Morgan Stanley has maintained its equal-weight rating on Tata Steel with a target price of Rs 160, highlighting a strong Q3 FY25 performance. The company reported standalone EBITDA of Rs 75 billion, 24% above the brokerage’s estimate, driven by lower costs, particularly in other operating expenses. Consolidated EBITDA stood at Rs 59 billion, 30% ahead of estimates, with better-than-expected results from the Netherlands and “others” businesses.

Consolidated net profit for the quarter was Rs 3 billion, including an exceptional loss of Rs 1.3 billion related to an employee separation scheme. Net debt moderated sequentially from Rs 888 billion to Rs 858 billion, reflecting improved financial management. While European operations remain under pressure, Morgan Stanley noted the resilience in Tata Steel’s domestic business and cost efficiency as key positives.
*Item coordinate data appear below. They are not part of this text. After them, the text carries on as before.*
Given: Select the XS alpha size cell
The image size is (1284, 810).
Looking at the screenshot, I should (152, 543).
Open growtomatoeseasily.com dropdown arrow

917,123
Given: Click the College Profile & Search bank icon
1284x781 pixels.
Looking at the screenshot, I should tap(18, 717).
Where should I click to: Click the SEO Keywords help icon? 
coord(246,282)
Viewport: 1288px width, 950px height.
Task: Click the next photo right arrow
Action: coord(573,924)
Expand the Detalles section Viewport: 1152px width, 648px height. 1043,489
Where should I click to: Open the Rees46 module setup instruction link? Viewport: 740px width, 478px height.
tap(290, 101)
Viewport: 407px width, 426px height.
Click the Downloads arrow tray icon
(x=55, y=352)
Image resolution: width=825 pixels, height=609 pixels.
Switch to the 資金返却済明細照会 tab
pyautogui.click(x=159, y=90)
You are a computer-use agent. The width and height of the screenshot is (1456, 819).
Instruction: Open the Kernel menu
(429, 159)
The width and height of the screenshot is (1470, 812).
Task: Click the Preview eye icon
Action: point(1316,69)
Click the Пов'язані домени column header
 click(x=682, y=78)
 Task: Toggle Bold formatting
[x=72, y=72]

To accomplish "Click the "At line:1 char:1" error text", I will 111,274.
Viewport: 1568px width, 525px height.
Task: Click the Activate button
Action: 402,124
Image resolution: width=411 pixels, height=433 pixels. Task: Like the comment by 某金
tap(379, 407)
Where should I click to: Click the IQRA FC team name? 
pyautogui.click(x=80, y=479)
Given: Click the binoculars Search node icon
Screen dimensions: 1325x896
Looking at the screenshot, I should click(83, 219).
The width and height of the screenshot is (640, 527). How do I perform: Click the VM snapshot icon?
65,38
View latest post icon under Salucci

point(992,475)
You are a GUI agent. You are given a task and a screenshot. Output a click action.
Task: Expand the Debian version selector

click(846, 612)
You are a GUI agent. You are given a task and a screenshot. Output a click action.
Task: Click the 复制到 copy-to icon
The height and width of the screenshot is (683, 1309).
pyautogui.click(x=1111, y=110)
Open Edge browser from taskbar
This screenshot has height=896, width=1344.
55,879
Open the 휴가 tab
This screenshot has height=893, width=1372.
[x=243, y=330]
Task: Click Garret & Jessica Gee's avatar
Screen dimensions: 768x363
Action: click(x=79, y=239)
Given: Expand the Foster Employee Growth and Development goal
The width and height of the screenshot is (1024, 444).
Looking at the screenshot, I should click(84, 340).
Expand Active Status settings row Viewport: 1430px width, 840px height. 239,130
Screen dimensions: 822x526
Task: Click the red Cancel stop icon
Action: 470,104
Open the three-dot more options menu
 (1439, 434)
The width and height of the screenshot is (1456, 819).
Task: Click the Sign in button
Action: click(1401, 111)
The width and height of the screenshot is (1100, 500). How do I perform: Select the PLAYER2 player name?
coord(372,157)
The consolidated revenue from operations stood at ₹53,231.28 crore, reflecting a decline from ₹54,727.30 crore in the corresponding quarter last year. This marks a year-on-year (YoY) dip of approximately 2.73%.

On the profitability front, Tata Steel reported a consolidated net profit of ₹295.49 crore for Q3 FY2024, a sharp decline compared to ₹522.14 crore in Q3 FY2023. This represents a YoY drop of 43.41%. The decline in net profit is attributed to several factors, including higher costs and subdued demand in key segments.